Nachdem im Verband der Dingerindustrie Angebots- und Nachfragefunktion ermittelt wurden, interessiert man sich nun natürlich für die Ergebnisse, die sich durch das Zusammenspiel von Angebot und Nachfrage ergeben. Das nehmen wir wörtlich und "spielen" Angebots- und Nachfragefunktion in einem einzelnen Diagramm "zusammen".

Abbildung 1
Zusammenführung von Angebots- und Nachfragefunktion im Marktdiagramm

Wie bereits erwähnt, hatte man im Verband beobachtet, dass der Dingerpreis in letzter Zeit bei 6,00 € lag. Gehen wir davon aus, dass alle Wirtschaftssubjekte mit diesem Preis planen und lesen aus dem Diagramm die geplanten Angebots- und Nachfragemengen ab, so können wir feststellen, dass die Anbieter zu diesem Preis etwa 165 tausend Dinger anzubieten wünschen und die Nachfrager eben diese Menge auch nachfragen möchten.

Dieses Ergebnis lesen wir aus dem Diagramm mit "der Methode des scharfen Hinsehens" ab. Ob der Schnittpunkt exakt bei 165.000 Stück liegt, können wir so natürlich nicht feststellen.

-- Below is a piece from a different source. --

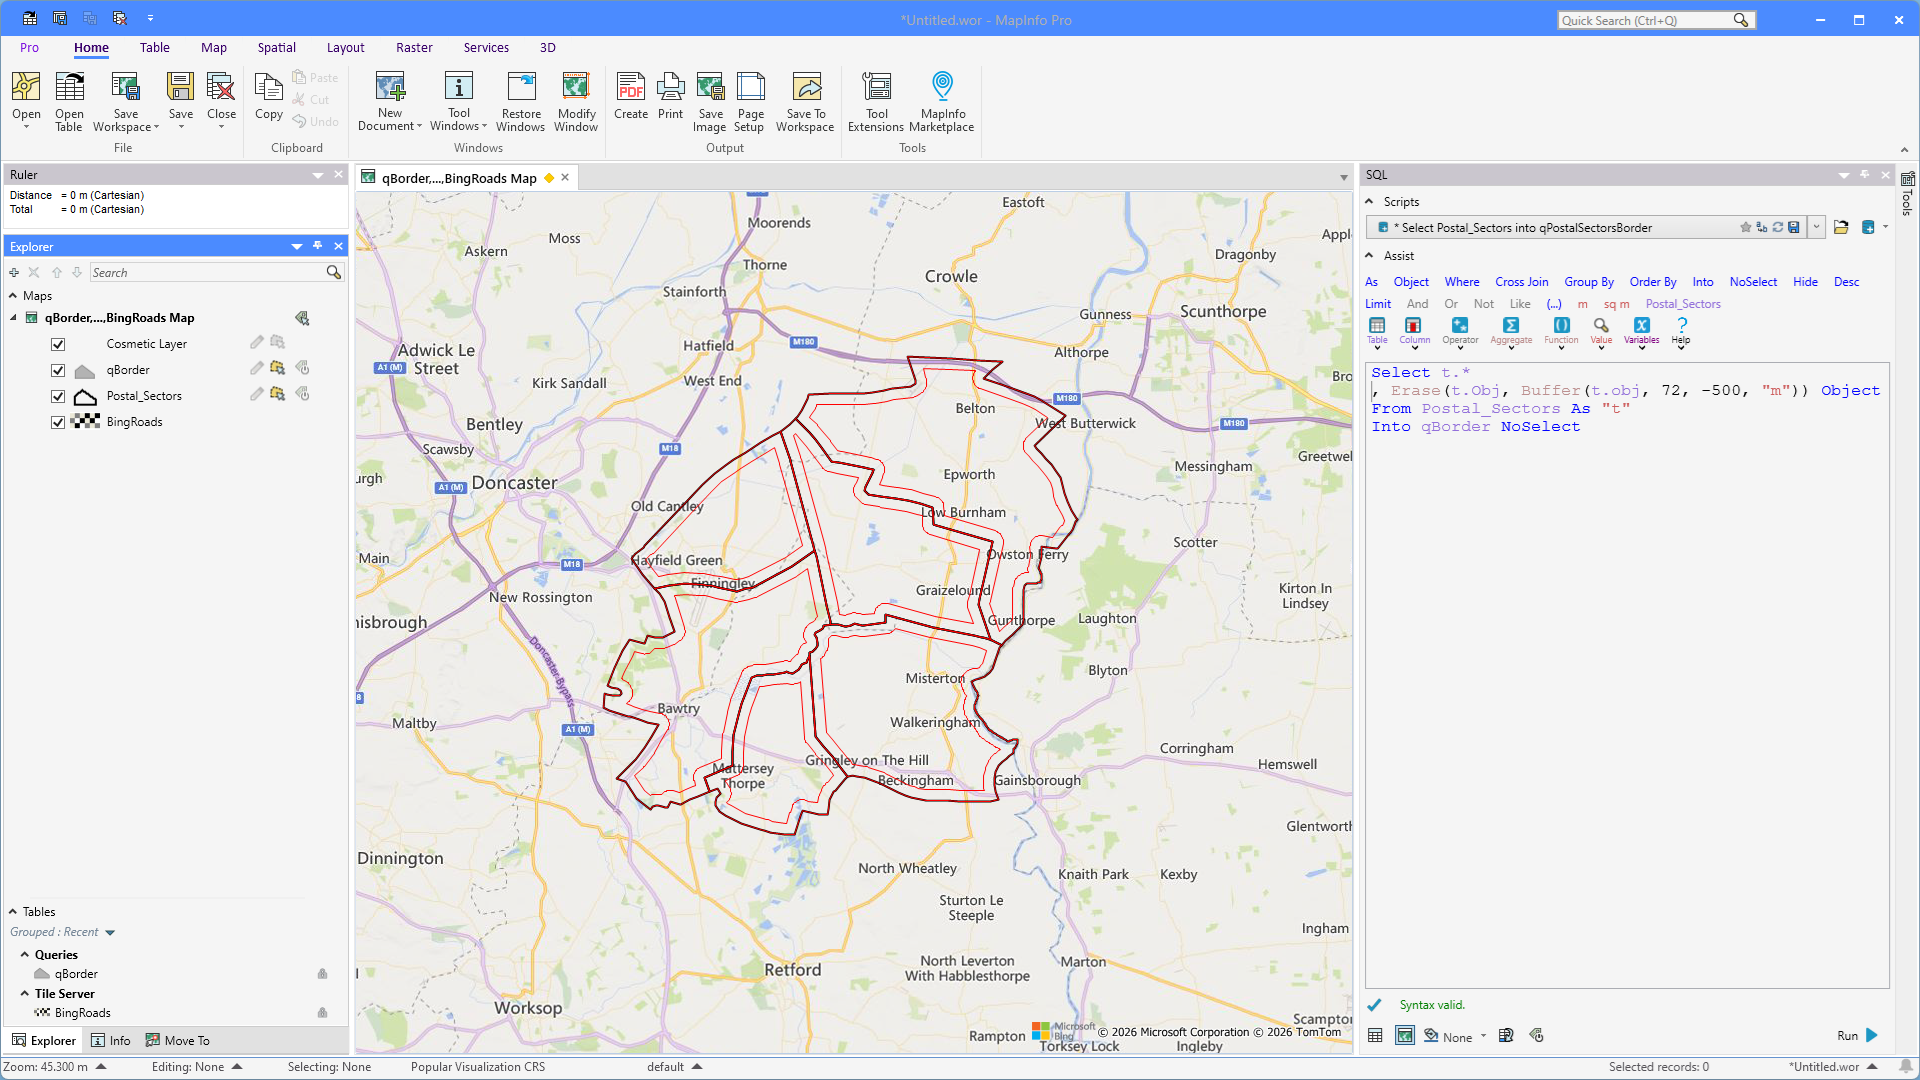Toggle the Postal_Sectors layer checkbox
Image resolution: width=1920 pixels, height=1080 pixels.
(x=58, y=396)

Da geplantes Angebot und geplante Nachfrage bei einem Preis von 6,00 € übereinstimmen, ist die Situation gleichgewichtig. Es wurde bereits angesprochen, dass immer dann von einem Gleichgewicht gesprochen wird, wenn die Wirtschaftssubjekte ihre Pläne in die Tat umsetzen können. Das ist hier der Fall. Alle Anbieter, die beim Dingerpreis von 6,00 € produzieren wollen, können ihre Produktion auch absetzen. Umgekehrt können alle Nachfrager, die bereit sind, für Dinger 6,00 € oder mehr zu bezahlen, auch ein Ding kaufen. Nachfrager, die Dinger nur zu geringeren Preisen erwerben möchten, werden in ihren Erwartungen nicht enttäuscht. Wenn sie mit einem Preis von 6,00 € rechnen, planen sie nicht, Dinger zu kaufen.

Abbildung 2
Wenn Anbieter und Nachfrager mit einem Preis von 6 € planen, stimmen das gewünschte Angebot und die gewünschte Nachfrage mit etwa 165.000 Stück überein.

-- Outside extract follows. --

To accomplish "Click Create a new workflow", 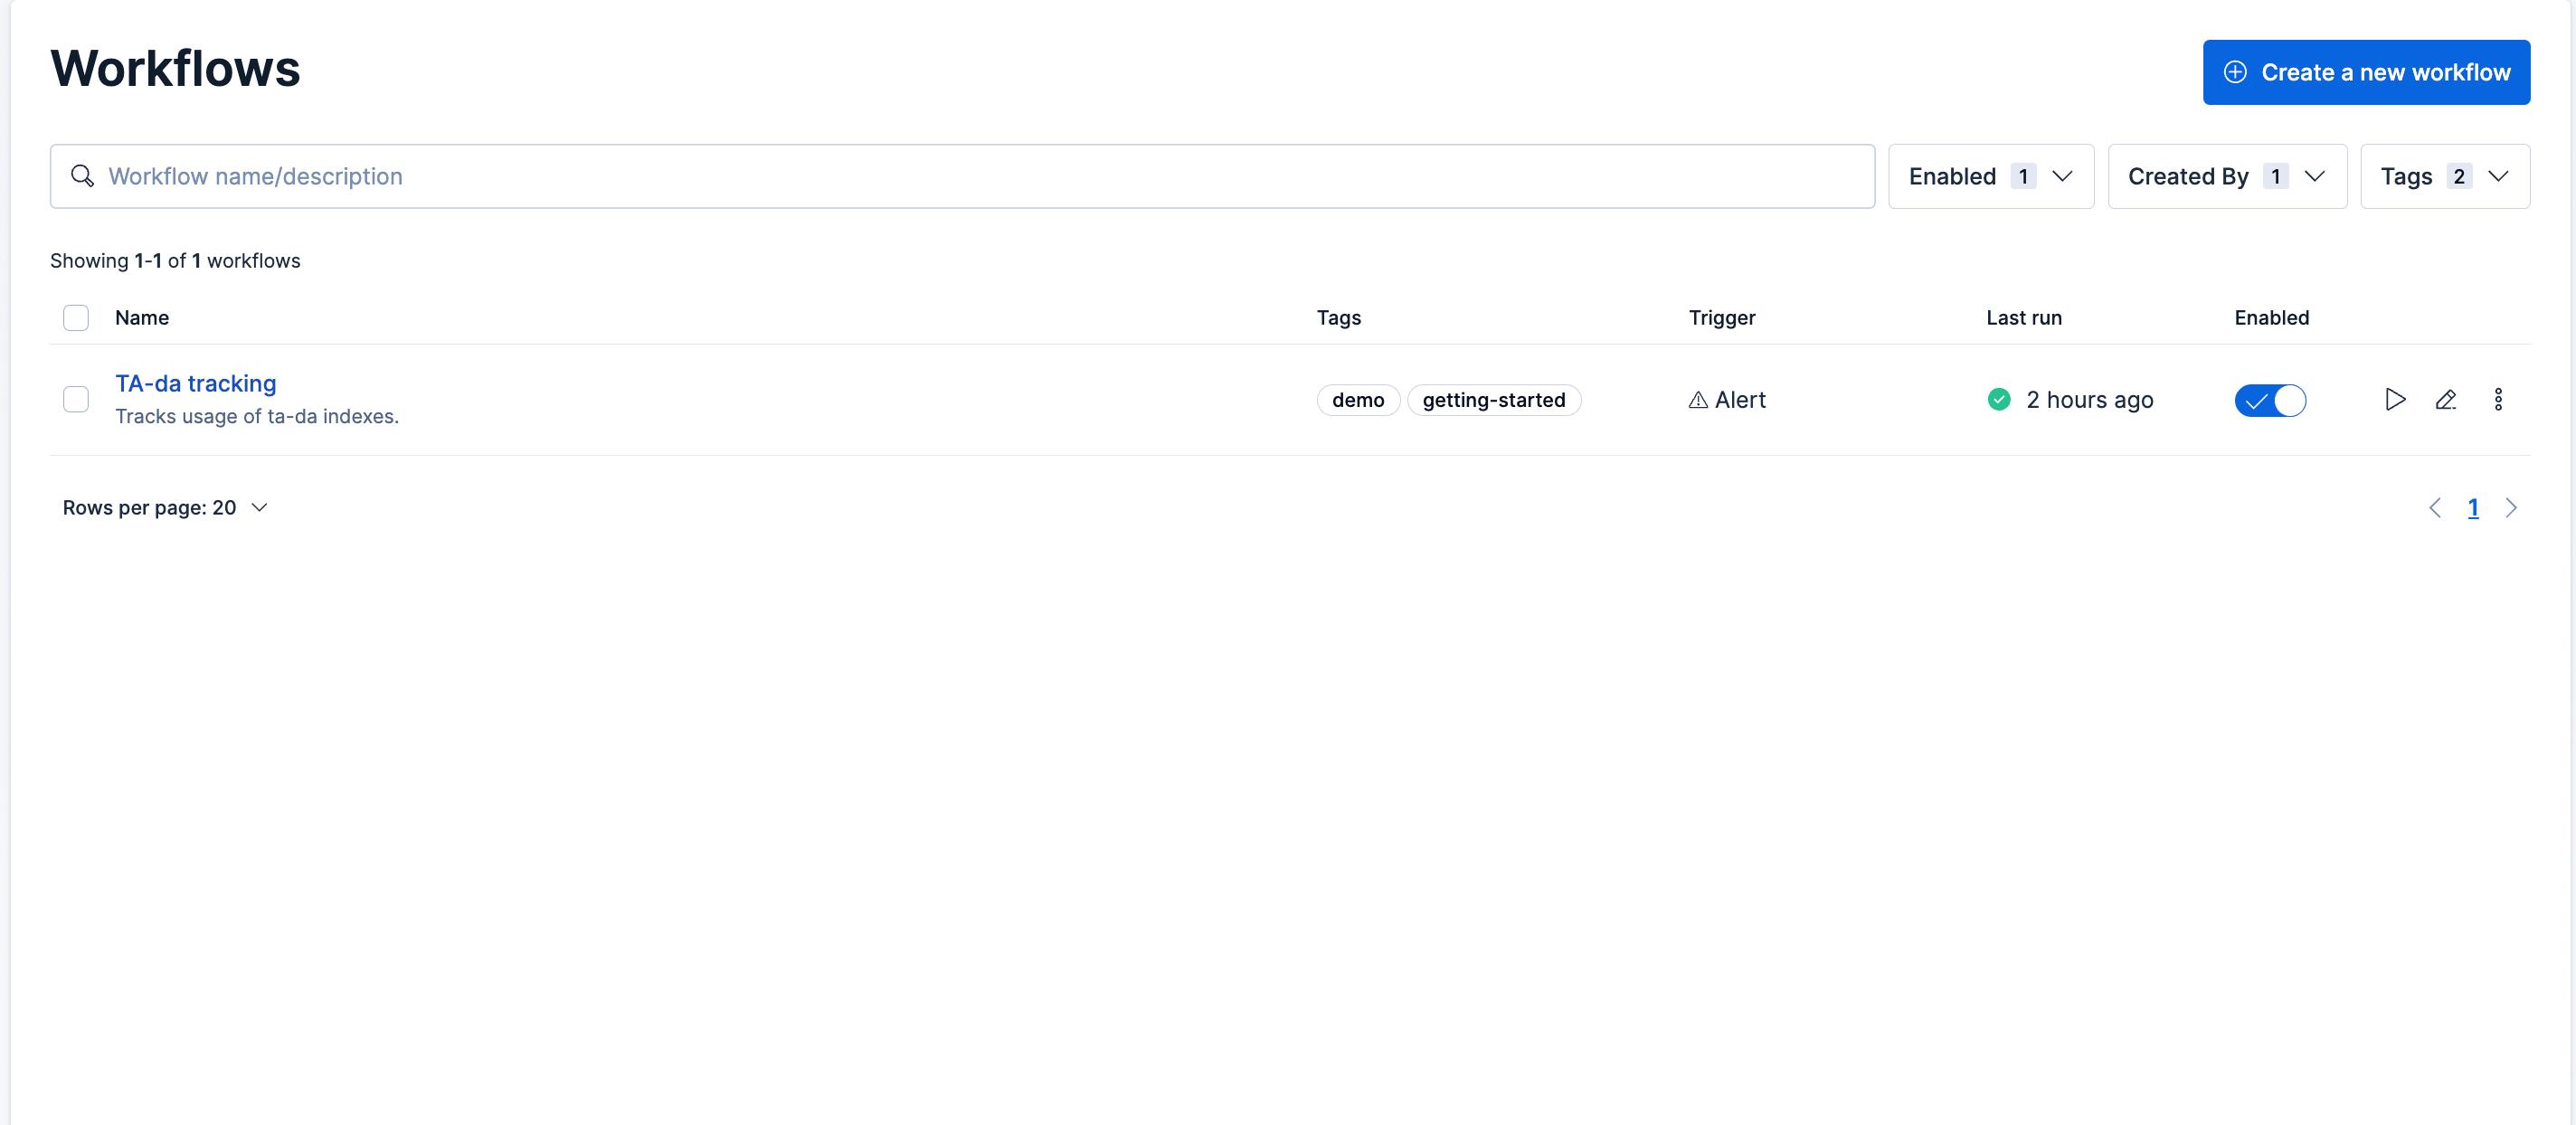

Ob sich am Markt ein Preis von 6,00 € einstellen wird, können wir hier allerdings noch gar nicht sagen. Warum sollten die unabhängig voneinander agierenden vielen Anbieter und Nachfrager alle mit Preisen von 6,00 € planen? Diese Frage stellen wir zunächst zurück. Im Moment wollen wir uns mit einer "Was-wäre-wenn-Analyse" begnügen: Was wäre, wenn der Preis eine Höhe von x € hätte?

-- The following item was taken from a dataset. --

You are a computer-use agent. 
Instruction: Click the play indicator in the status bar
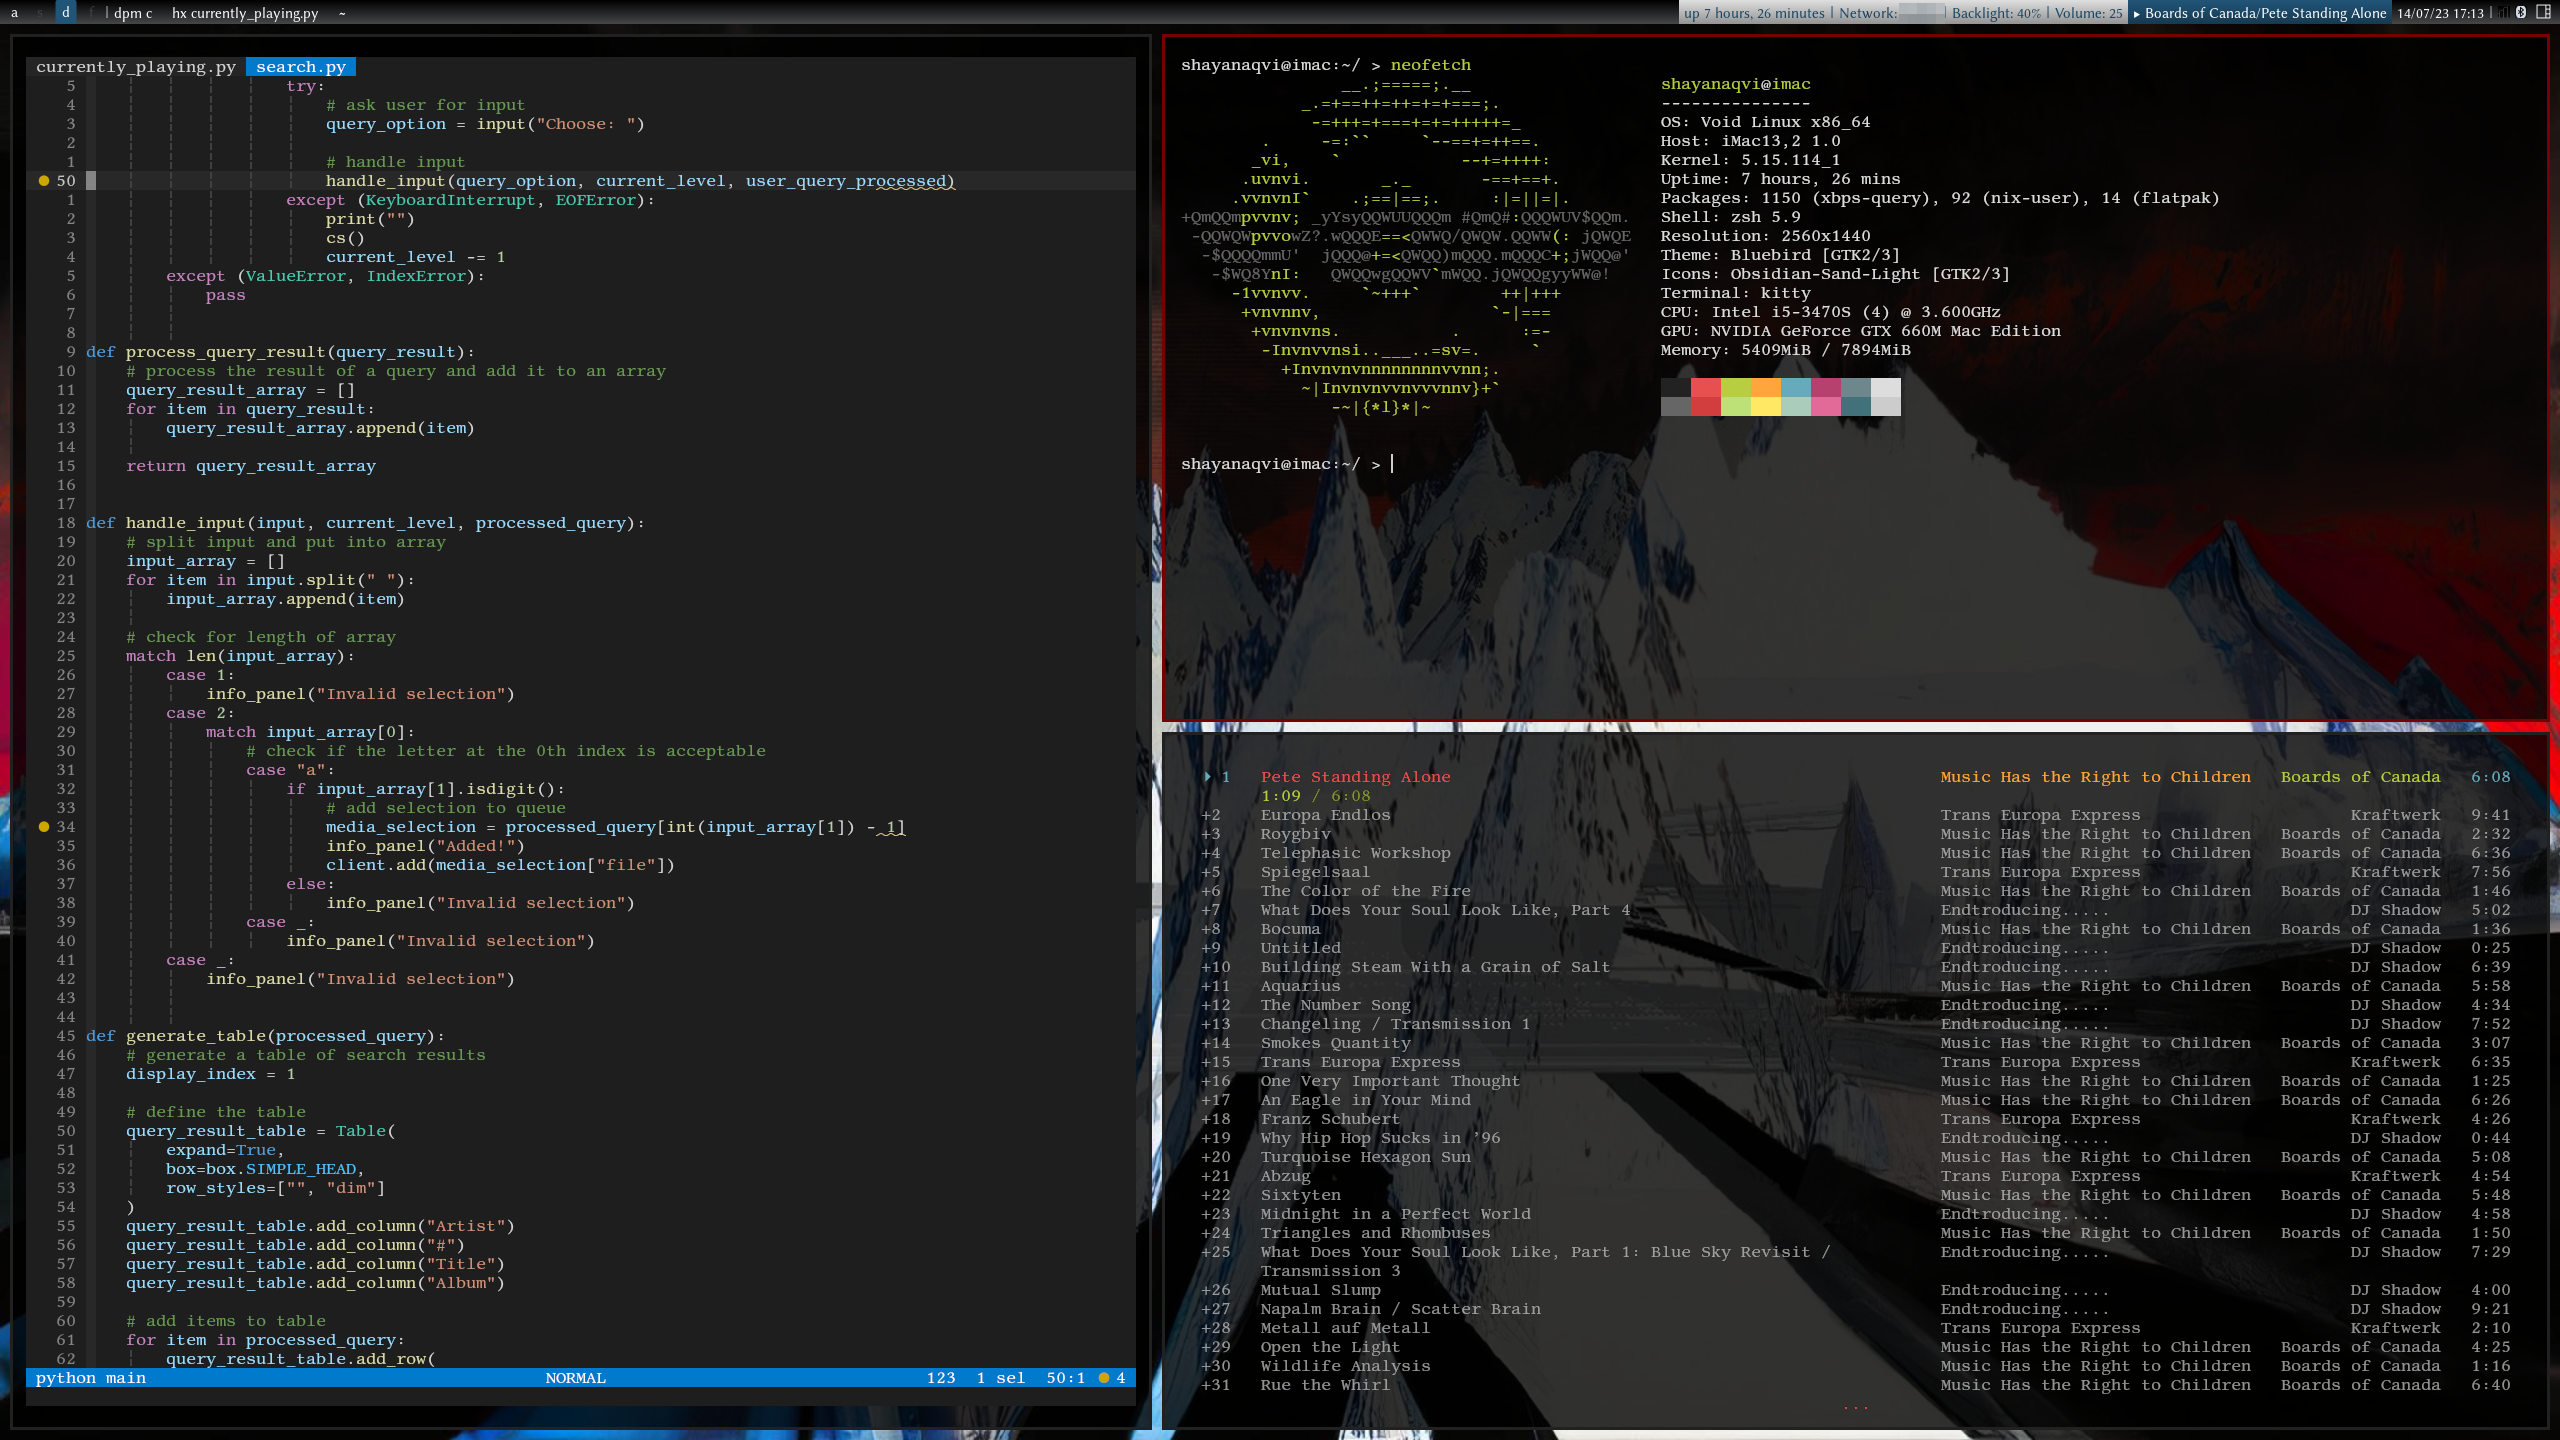pos(2137,13)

Wenn der Preis eine Höhe von 6,00 € hätte, wäre der Markt "geräumt", da das Angebot der Nachfrage entspräche. Das Marktgleichgewicht wird daher auch als Markträumung bezeichnet. Der zugehörige Preis heißt Gleichgewichtspreis, die Menge Gleichgewichtsmenge. Da die Pläne der Wirtschaftssubjekte aufgehen, werden niemandes Erwartungen enttäuscht. Und das Gleichgewicht hat noch zwei weitere "schöne" Eigenheiten. Eine haben wir eben schon explizit erwähnt: Es kommen jene Nachfrager zum Zuge, die die höchste Zahlungsbereitschaft besitzen. Diejenigen, denen das Produkt am meisten wert ist, bekommen es auch.

Zum Nachdenken

Halt! Stimmt das wirklich? Bekommen es nicht eher diejenigen, die ein besonders hohes Einkommen haben oder über ein hohes Vermögen verfügen und deswegen hohe Preise zu zahlen bereit sind?

Das ist so. Aber trotzdem kann die Behauptung aufrecht erhalten werden. Gehen Sie von zwei äußerlich vollkommen identischen Familien aus. Familien mit gleichem Einkommen, gleichem Vermögen, gleichen Berufen ..., aber unterschiedlichen Präferenzen. Wenn nur eine der beiden Familien bereit ist, für ein Ding mehr als 6,00 € auszugeben, wird auch nur diese es erhalten. Unter sonst gleichen Umständen - ceteris paribus - sorgt der Markt also dafür, dass jene Nachfrager die Güter erhalten, die mit ihrer Zahlungsbereitschaft den dringlichsten Bedarf signalisieren.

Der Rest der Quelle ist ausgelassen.